The security problems Jonah and JPod allude to are very real and much overlooked.  Those who’ve participated in the process do not like to talk about them and are appropriately discouraged from doing so — the goal of terrorism being to terrorize, it is a satisfaction that we should not give the enemy.  I discuss this and other practical problems, in this paper (on why we need a National Security Court), including the following observation (footnote 9 beginning on p. 6) about the terror trials of the 1990s, which netted less than three dozen terrorists in eight years: 

Most of the trials … took many months to complete (e.g., the blind sheik case took nine months, the embassy bombing and the first WTC trial took seven months), often at the conclusion of, literally, years of pretrial discovery and court proceedings.
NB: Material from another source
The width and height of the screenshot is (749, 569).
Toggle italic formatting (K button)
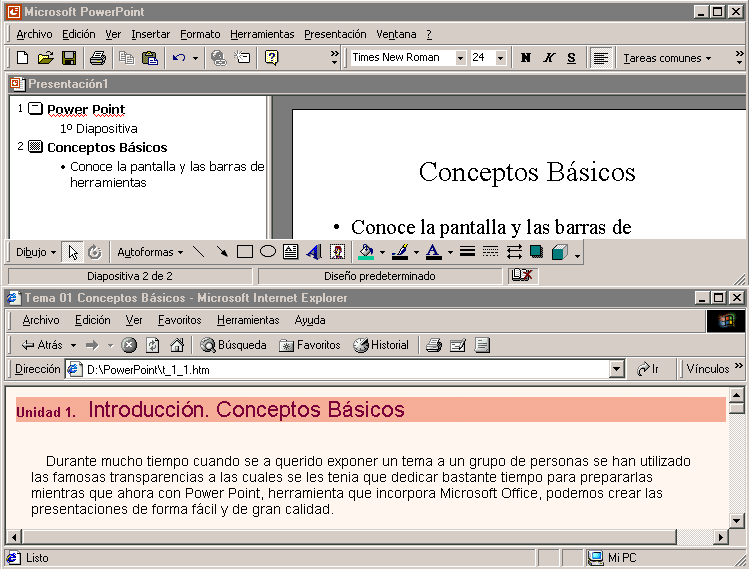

Typically, the appeals also take years to complete. (E.g., the embassy bombing trial, completed over six years ago, is still on direct appeal, no doubt with years of habeas challenges ahead assuming the convictions are upheld.) Moreover, even assuming arguendo, and against all indications, that there were appreciably more than three dozen terrorists (a) who could practically have been captured and rendered to the U.S. for trial; (b) as to whom evidence existed that could have been used without irresponsibly compromising national security; and (c) as to whom such evidence would have been sufficient to satisfy the demanding proof hurdles for prosecution; there would of course remain the problem of securing courthouses, jail facilities, and trial participants throughout the United States.

By the way, I am more confident than ever in the need for a National Security Court to deal with terrorism cases:  a truly awful New York Times editorial about Judge Mukasey today refers to it as a “truly awful idea.”